A good way to express strong scalability is the relative strong scalability efficiency (\(RSE_{strong}\)):

\[RSE_{strong} = \frac{T_{S,1}}{P \times T_{S,P}} \times 100\%\]

\(P\)

Number of workers

\(T_{S,1}\)

Latency when using one worker

\(T_{S,P}\)

Latency when working \(P\) workers

For a strong scalability experiment you have to run the model multiple times, at least once for each number of workers, and measure the amount of time it takes to finish executing.

Weak scalability

Weak scalability is relevant if you are interested in increasing the amount of data used by your model. A model that has high weak scalability can make good use of the additional hardware to make the time used to execute it not increase much.

In the case of a weak scalability experiment, the goal is to determine whether or not the time it takes to execute a model stays the same when the amount of data and the amount of workers is increased. The amount of data is scaled linearly with the number of workers.

Weak scalability is easier to achieve than strong scalability due to the fact that increases in the size of the dataset used, often has an effect on the parallel fraction of the software and not on the serial fraction. See the Wikipedia page on Gustafson’s law for more information about this.

A good way to express scalability is the relative weak scalability efficiency (\(RSE_{weak}\)):

\[RSE_{weak} = \frac{T_{W,1}}{T_{W,P}} \times 100\%\]

\(P\)

Number of workers

\(T_{W,1}\)

Latency when using one worker

\(T_{W,P}\)

Latency when working \(P\) workers

For a strong scalability experiment you have to run the model multiple times, at least once for each number of workers, and measure the amount of time it takes to finish executing. The size of the datasets must be scaled linearly with the number of workers used.

Tips and tricks

  • Be clear about what you want to measure. If you want to determine the scalability of the computations, then make sure that your timings don’t include time spent on I/O.

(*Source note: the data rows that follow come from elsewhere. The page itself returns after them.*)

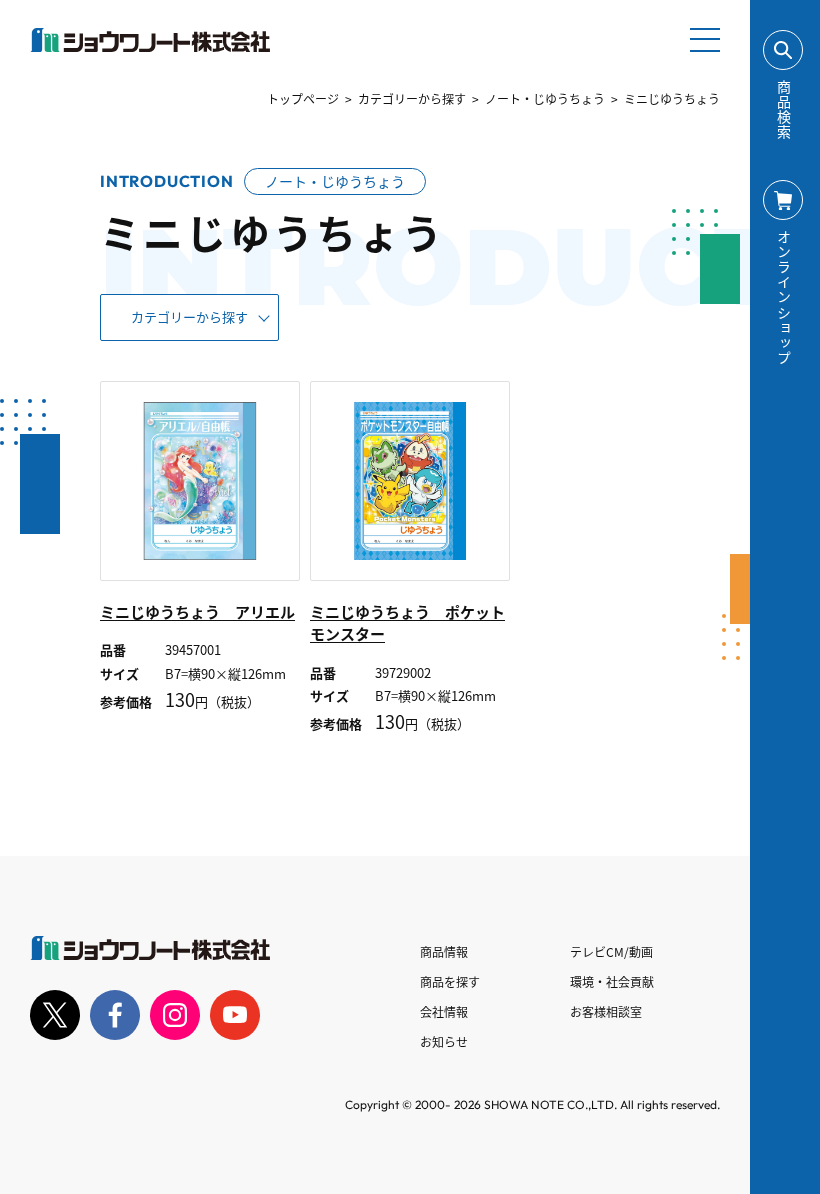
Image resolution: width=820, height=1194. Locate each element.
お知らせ (444, 1041)
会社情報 (444, 1011)
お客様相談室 (606, 1011)
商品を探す (450, 981)
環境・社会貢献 (612, 981)
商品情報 (444, 951)
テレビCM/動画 (611, 951)
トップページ (303, 98)
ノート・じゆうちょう (545, 98)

  • Make sure that the hardware used to execute the model is not also used by other (heavy) processes.

  • Make sure that the problem size is “compatible” with the hardware. For example, calculate the amount of RAM per CPU and make sure that this value times the number of CPUs is never exceeded during the experiments.

  • During test runs, monitor the hardware. Are all CPUs used indeed busy all the time. Is the memory usage of the model within the expected bounds?

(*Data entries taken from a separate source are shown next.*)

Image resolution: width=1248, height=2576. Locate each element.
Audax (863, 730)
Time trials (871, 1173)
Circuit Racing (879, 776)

  • All experiments should take at least a few seconds to finish. Ideally tens of seconds or more.

  • Only do scalability experiments of LUE models with a partition size for which the model executes fastest.

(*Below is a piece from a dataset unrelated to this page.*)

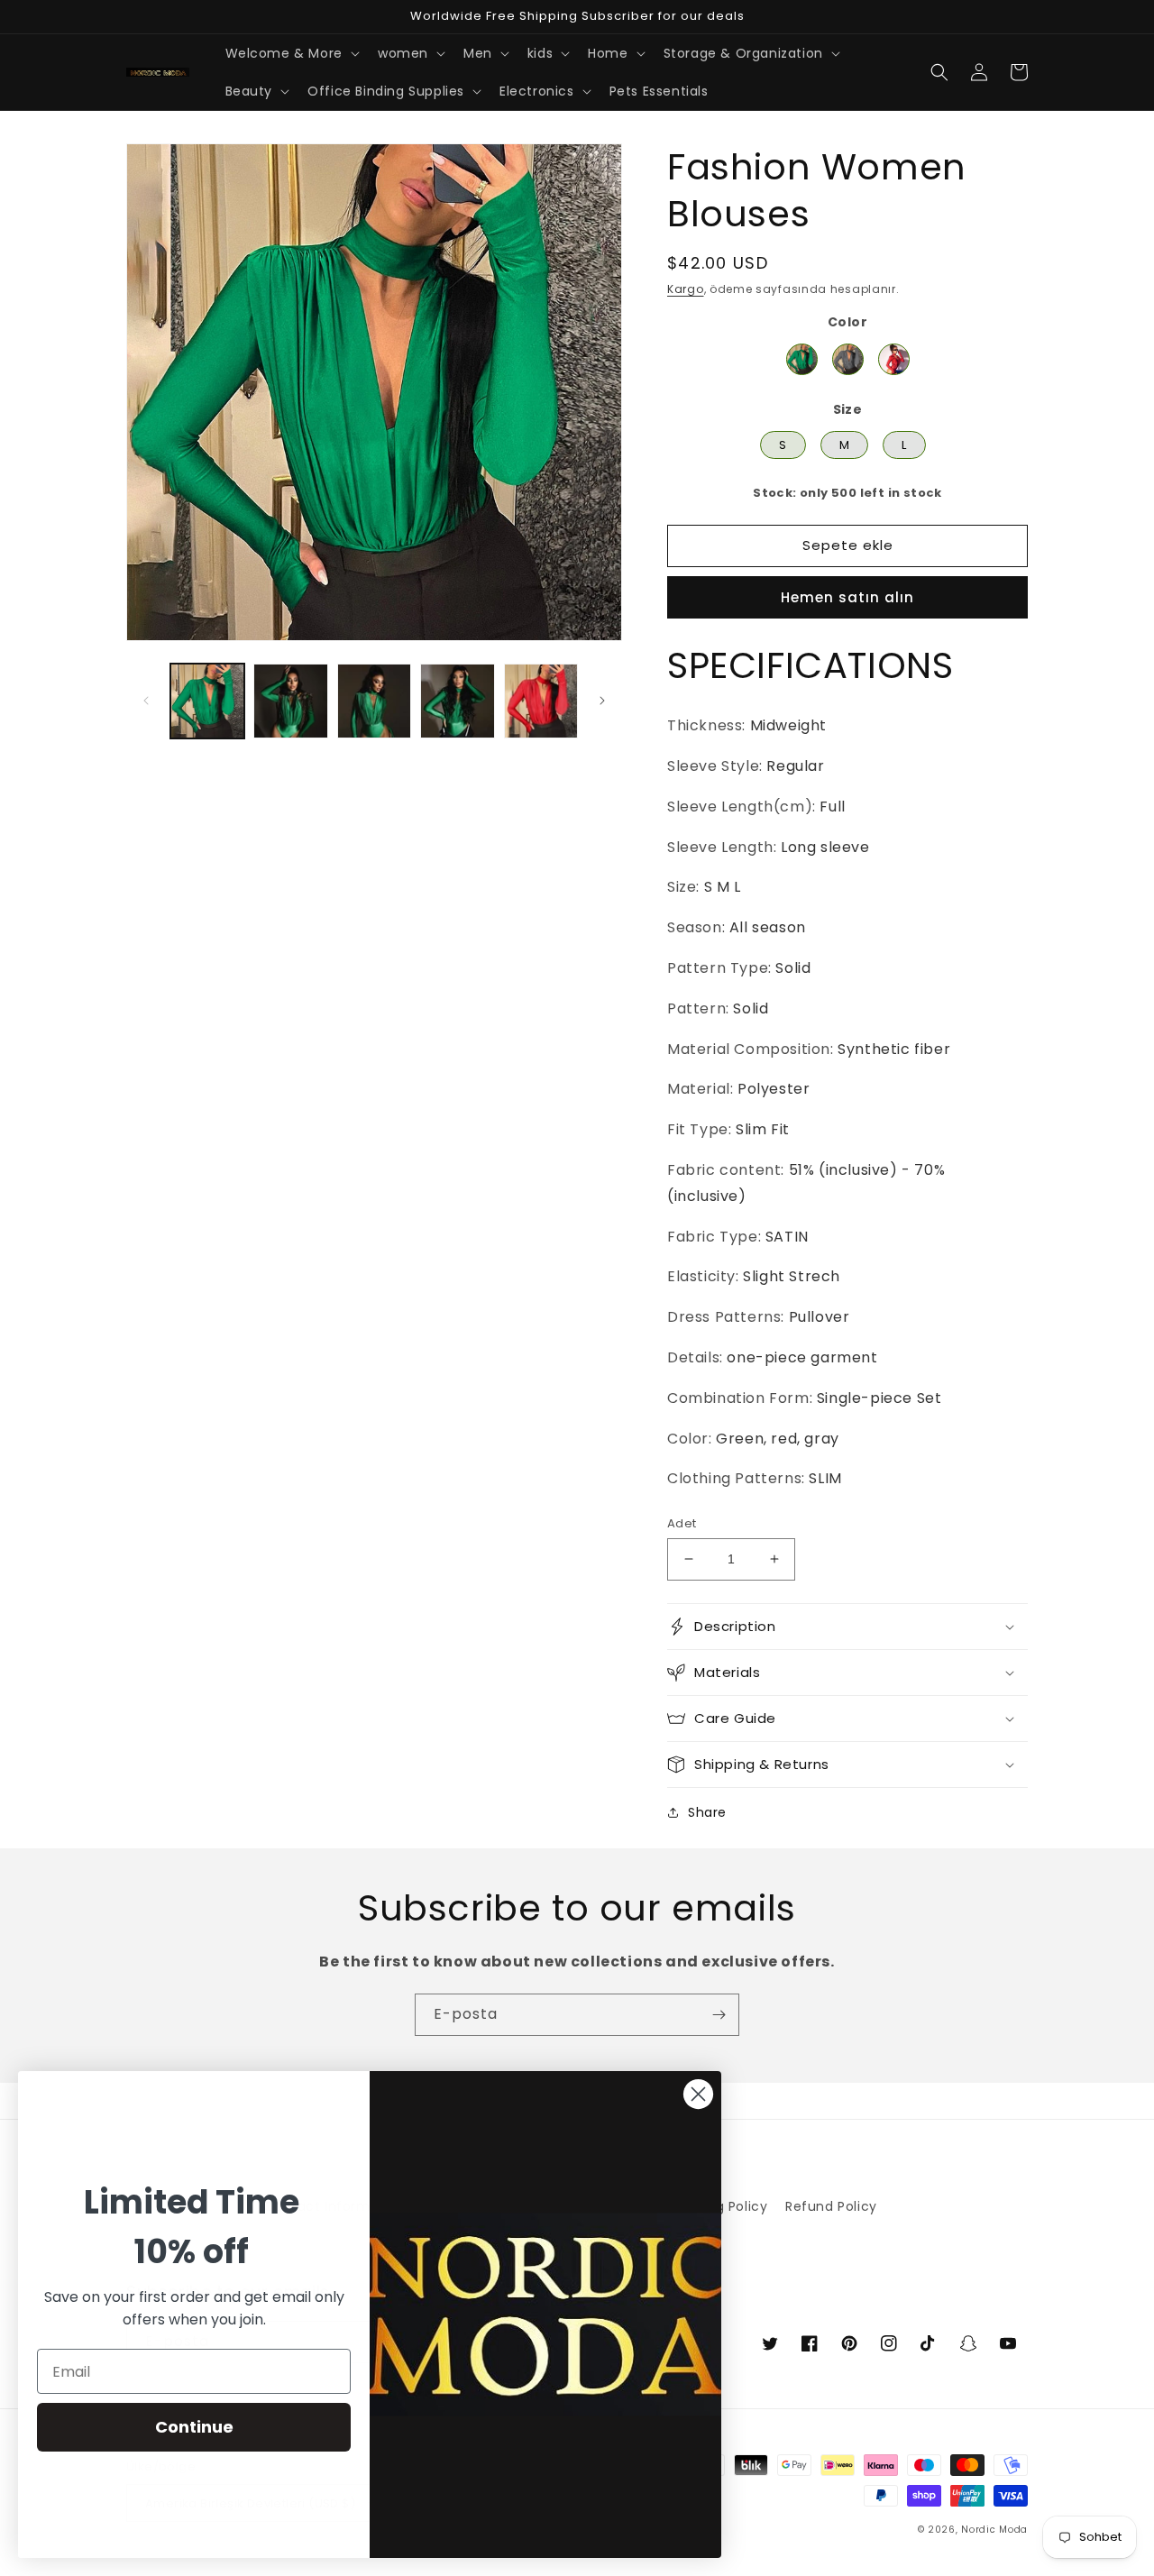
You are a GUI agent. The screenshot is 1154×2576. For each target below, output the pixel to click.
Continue (194, 2427)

  • Make sure the number of partitions is larger than the number of CPU cores used in the experiment. Otherwise the CPUs will be drained of useful work to do. This may indicate that you are using too much hardware for the problem size.

  • A good way to present the results is to graph \(RSE_{strong}\) or \(RSE_{weak}\) against \(P\). Also plot the lines for linear (perfect) and serial (no) scalability. This helps putting the actual scalabilities into perspective visually.

  • It may be useful to run the model multiple times for each number of workers, to learn about the spread in the results.

  • Some more information and scripts for automating scalability experiments can be found in the LUE Quality Assurance repository. Use it for inspiration, but note that this is still very much work in progress.